_Work to do_
Copy the lines of the entries below word for word, beginning with the line that contains "Screen dimensions: 1188x736" and ending after the line that contains "tap(224, 71)". Leave the pictures out of your copy.

* Start Material for the task *

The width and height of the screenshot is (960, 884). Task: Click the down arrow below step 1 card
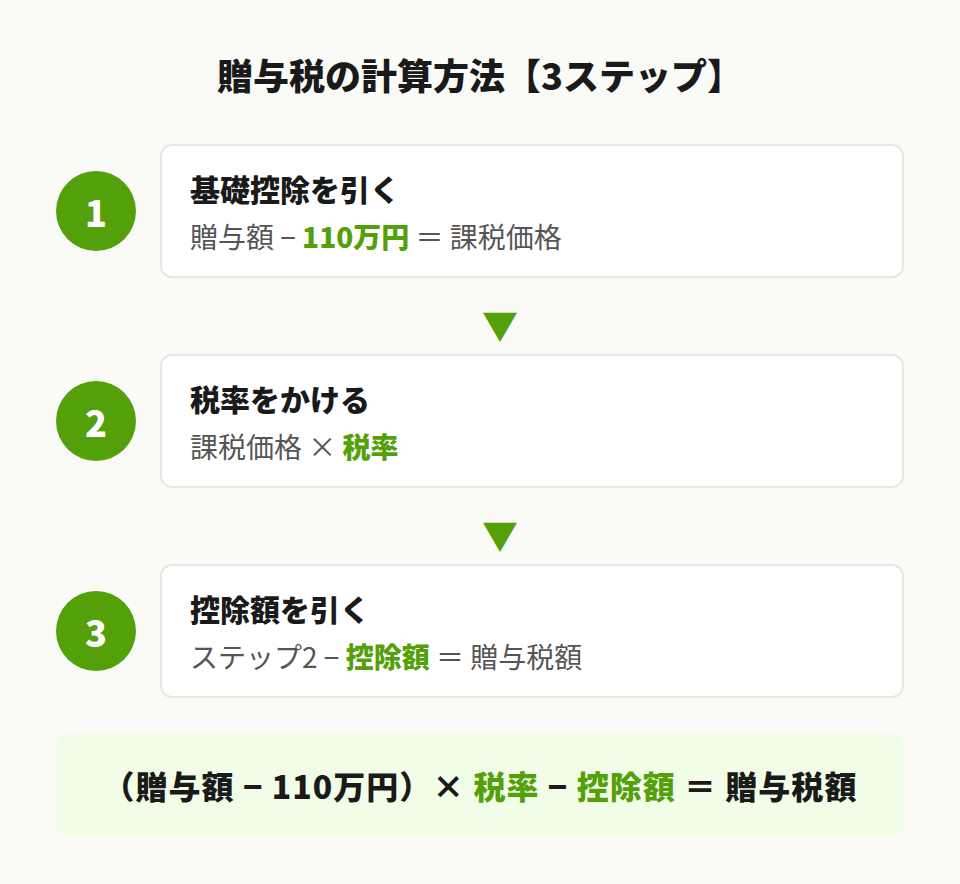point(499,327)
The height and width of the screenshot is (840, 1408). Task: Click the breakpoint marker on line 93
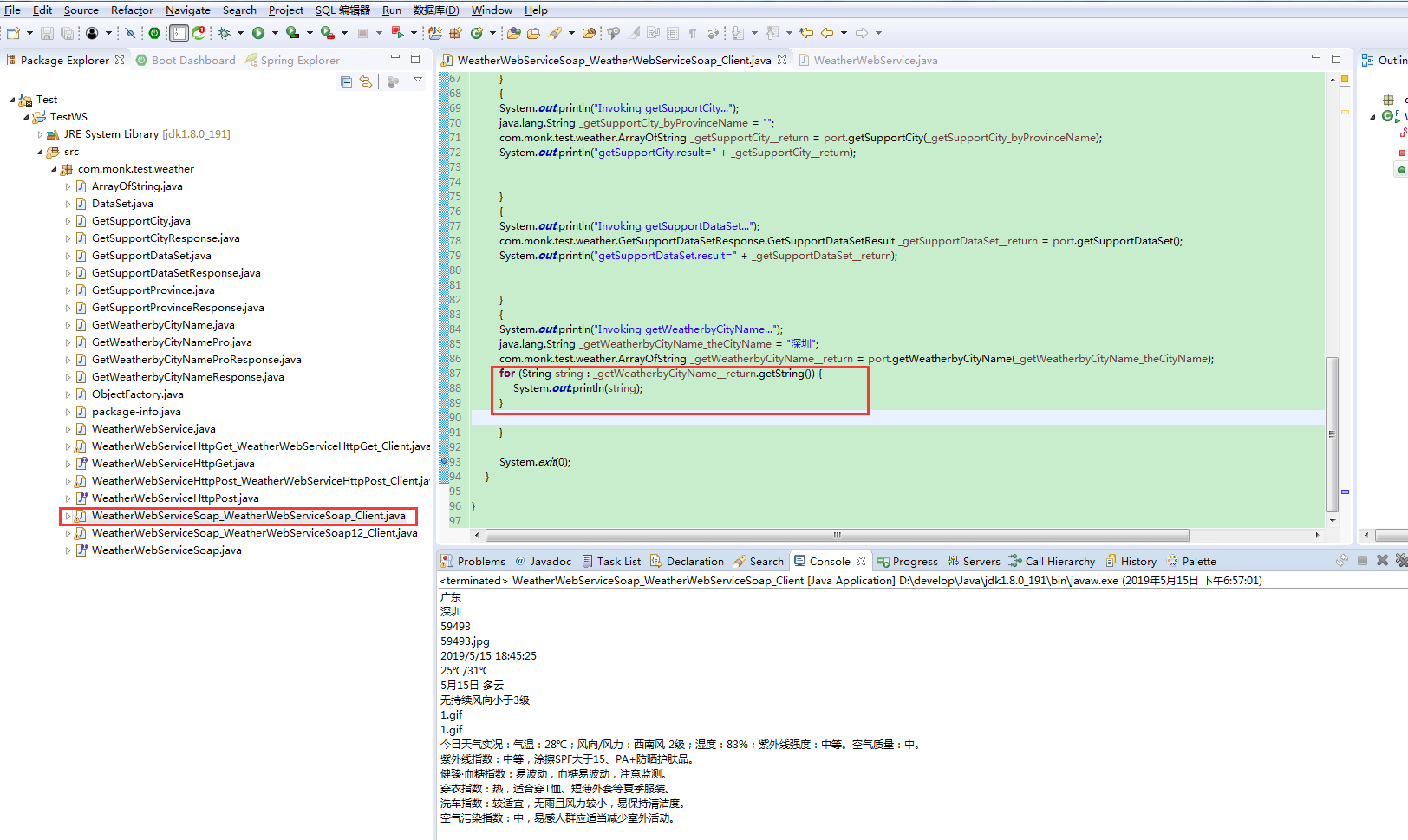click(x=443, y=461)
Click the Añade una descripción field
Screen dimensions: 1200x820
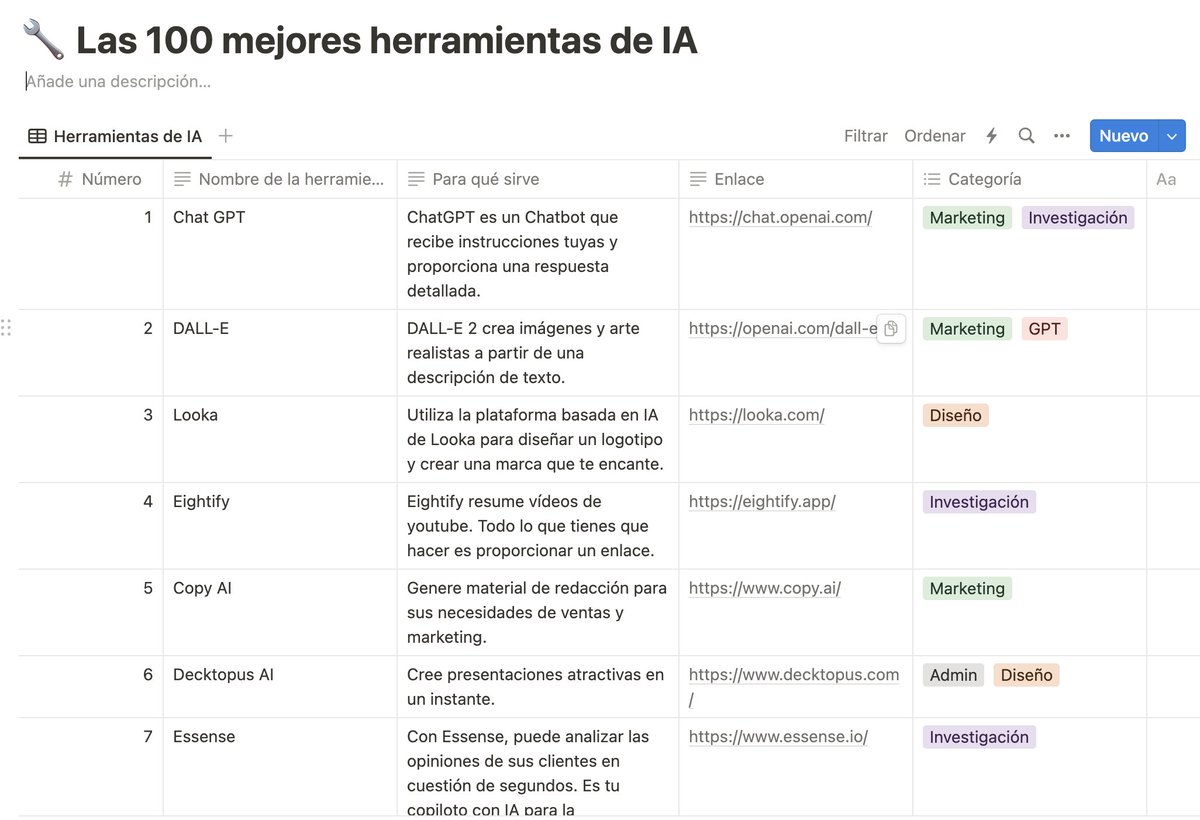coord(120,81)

* End Material for the task *
* Start Material for the task *

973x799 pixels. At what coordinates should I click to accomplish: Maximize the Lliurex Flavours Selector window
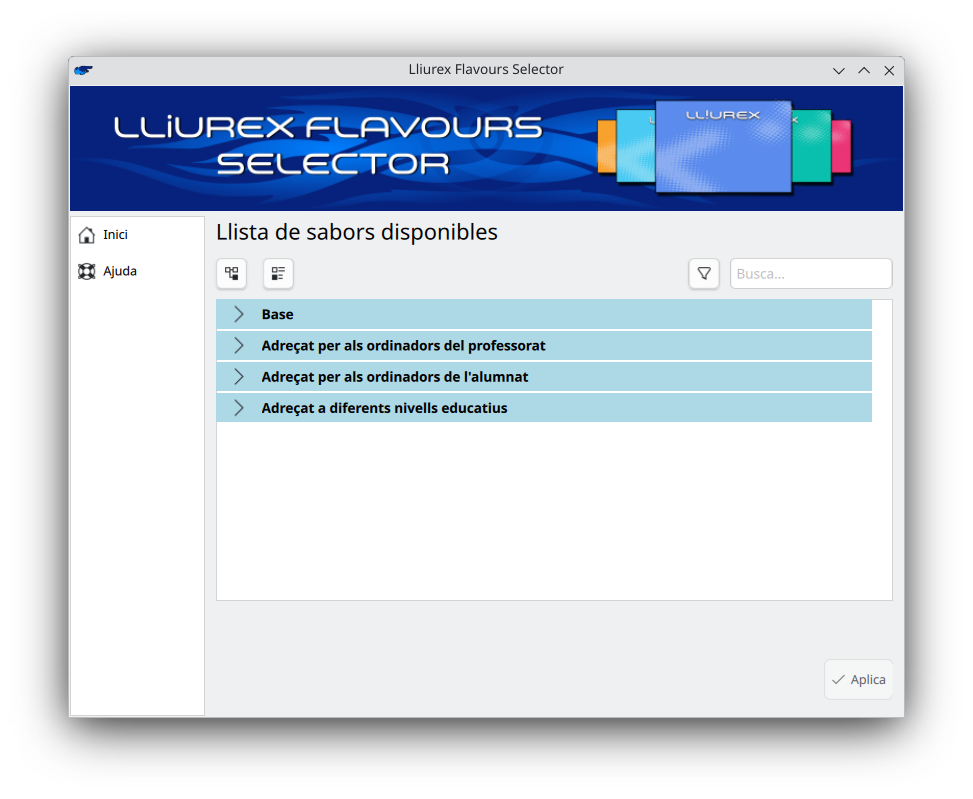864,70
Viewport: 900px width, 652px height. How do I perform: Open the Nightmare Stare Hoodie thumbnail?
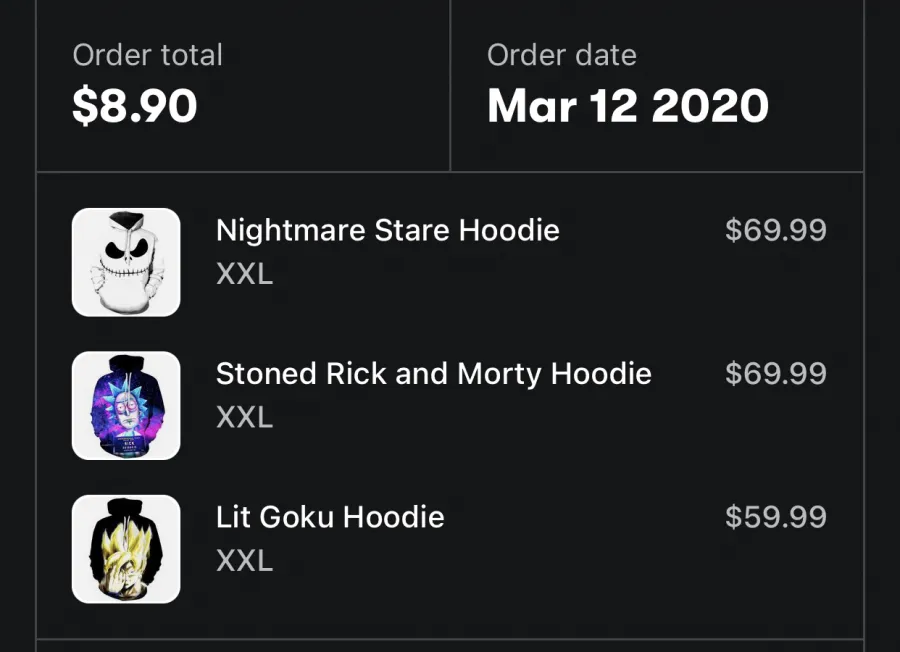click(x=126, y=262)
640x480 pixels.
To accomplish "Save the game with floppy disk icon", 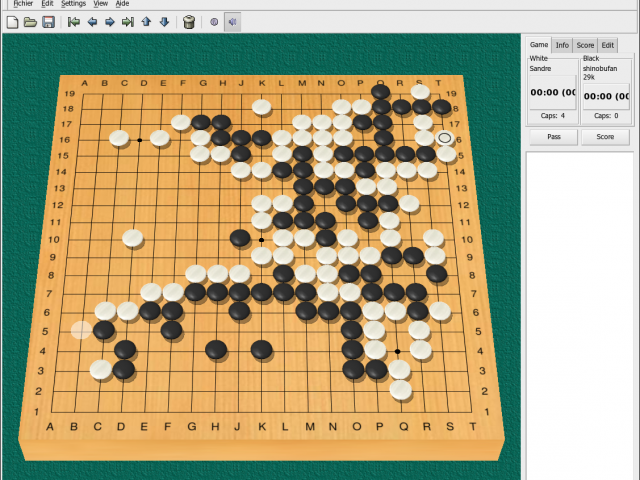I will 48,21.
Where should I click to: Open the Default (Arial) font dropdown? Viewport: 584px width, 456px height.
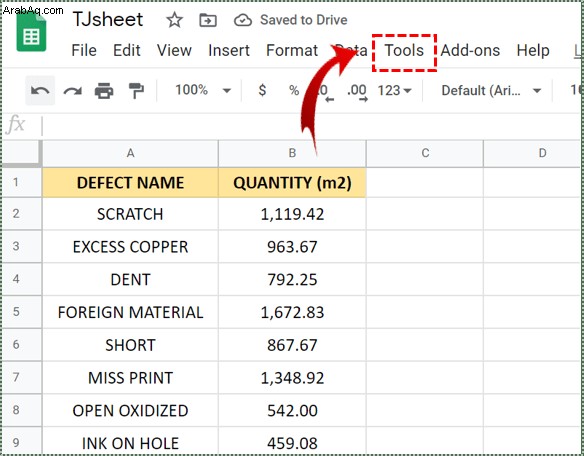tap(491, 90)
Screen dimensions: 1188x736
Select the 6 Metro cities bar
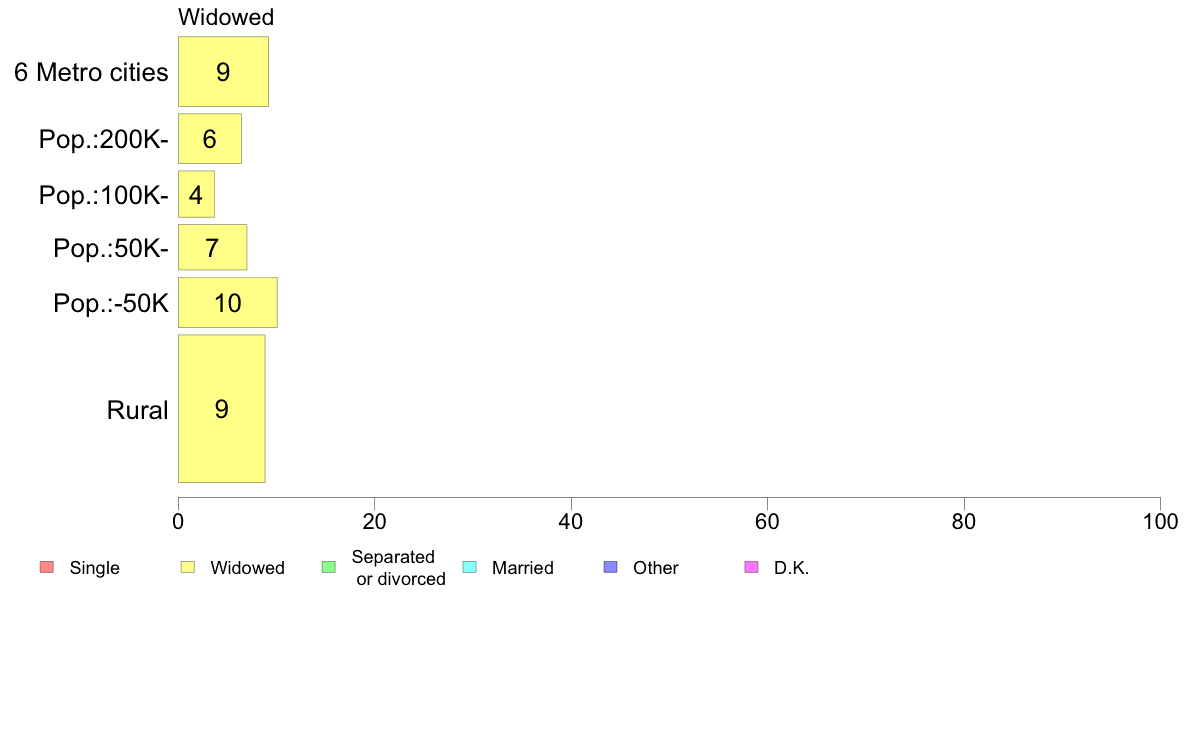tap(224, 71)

* End Material for the task *

_Finished exercise_
Screen dimensions: 1188x736
Select the 6 Metro cities bar
tap(224, 71)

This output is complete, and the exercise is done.